Extract each line of the data below that contains the string "width", with matching case.

• _Stored records_:
###

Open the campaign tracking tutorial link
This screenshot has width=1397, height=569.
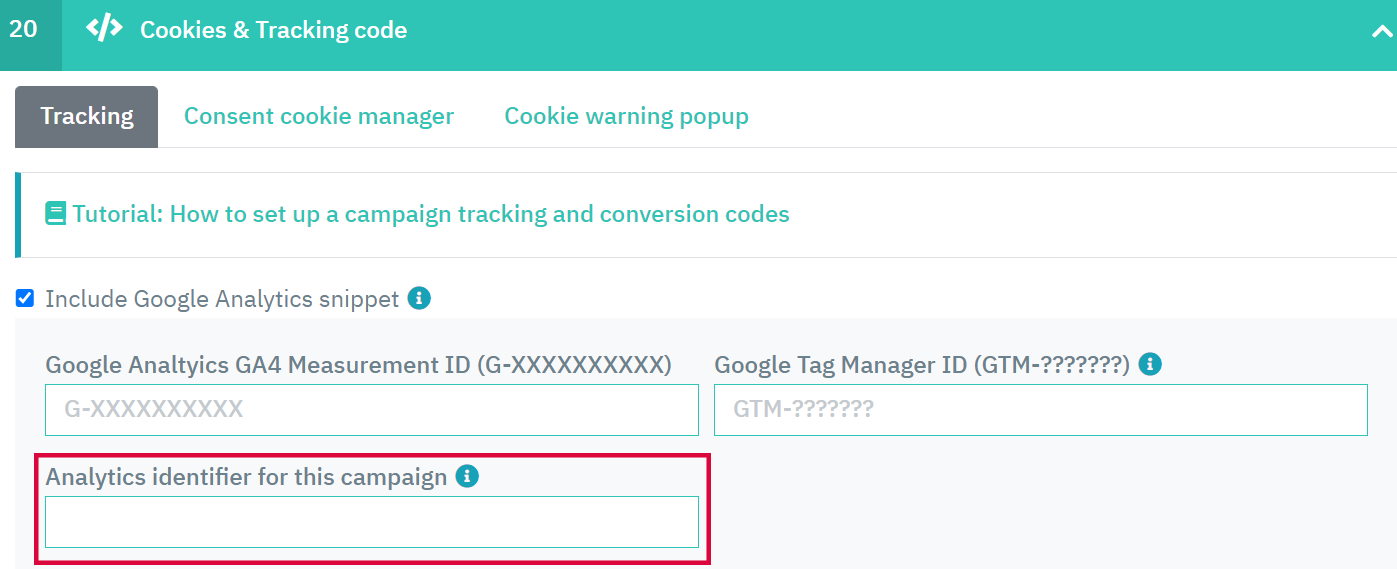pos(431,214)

###

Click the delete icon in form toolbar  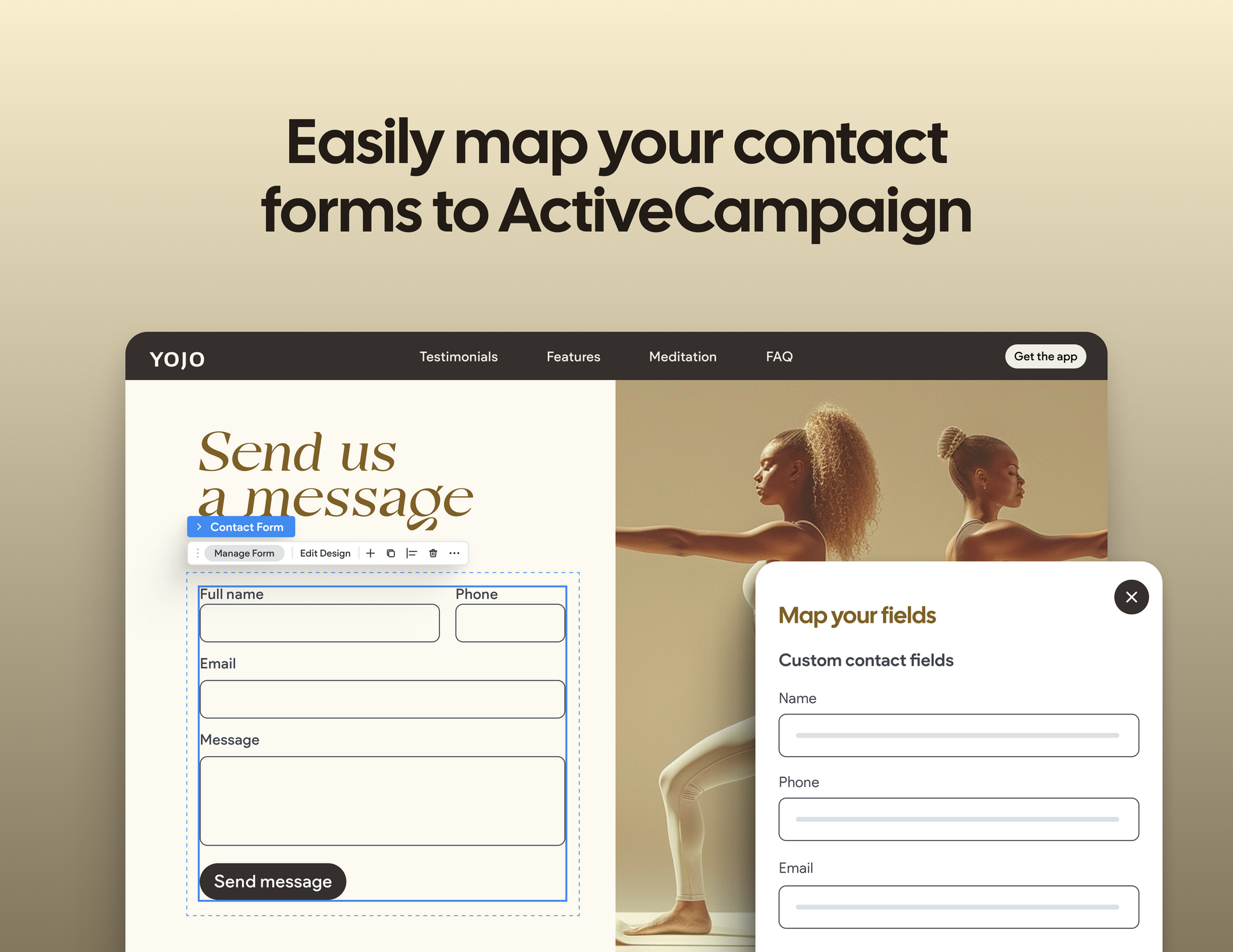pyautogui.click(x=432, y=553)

###

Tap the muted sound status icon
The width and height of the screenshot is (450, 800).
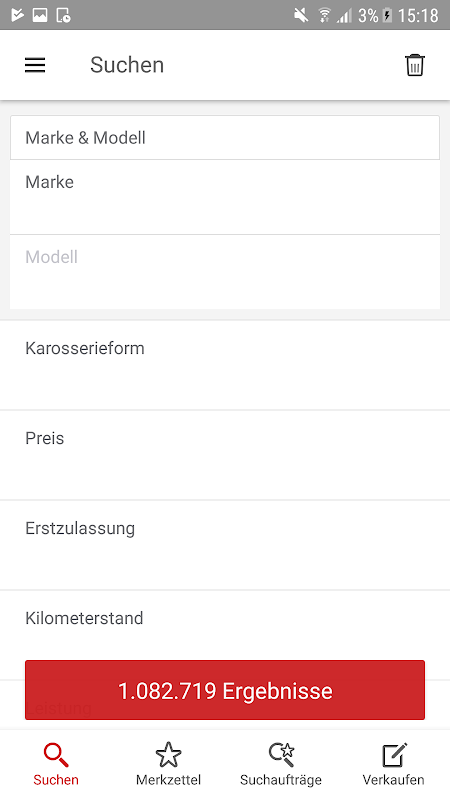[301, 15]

###

• _Exercise output_:
This screenshot has width=1397, height=569.
The width and height of the screenshot is (450, 800).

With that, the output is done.